▸ **Excerpted data**

........

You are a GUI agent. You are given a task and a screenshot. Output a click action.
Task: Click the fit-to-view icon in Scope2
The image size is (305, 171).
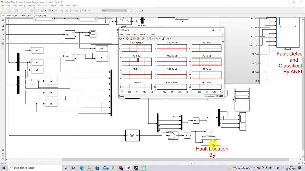coord(157,38)
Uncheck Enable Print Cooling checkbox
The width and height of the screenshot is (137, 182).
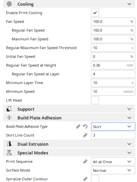[95, 13]
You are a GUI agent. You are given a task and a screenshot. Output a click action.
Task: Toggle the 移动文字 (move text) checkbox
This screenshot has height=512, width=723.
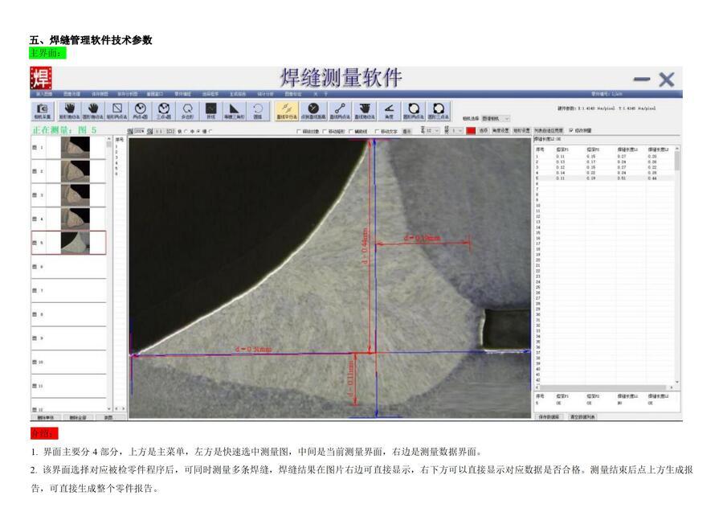377,130
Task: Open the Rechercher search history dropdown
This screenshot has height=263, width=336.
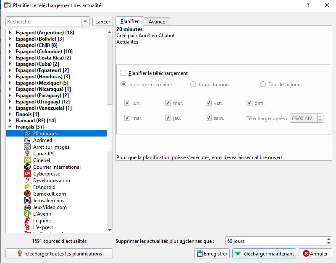Action: point(85,22)
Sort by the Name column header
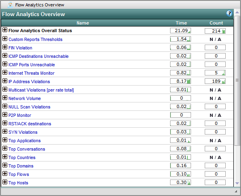Viewport: 241px width, 196px height. coord(83,23)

........

▸ **What the exercise asks**
Exclude the pictures and repeat the entries word for word.

▸ **The answer**
You are a GUI agent. You are given a task and a screenshot. Output a click action.
Task: Click the fit-to-view icon in Scope2
The image size is (305, 171).
coord(157,38)
Uncheck Enable Print Cooling checkbox
The width and height of the screenshot is (137, 182).
[95, 13]
You are a GUI agent. You are given a task and a screenshot. Output a click action.
Task: Toggle the 移动文字 (move text) checkbox
This screenshot has height=512, width=723.
377,130
Task: Open the Rechercher search history dropdown
This screenshot has height=263, width=336.
Action: point(85,22)
Sort by the Name column header
Viewport: 241px width, 196px height. coord(83,23)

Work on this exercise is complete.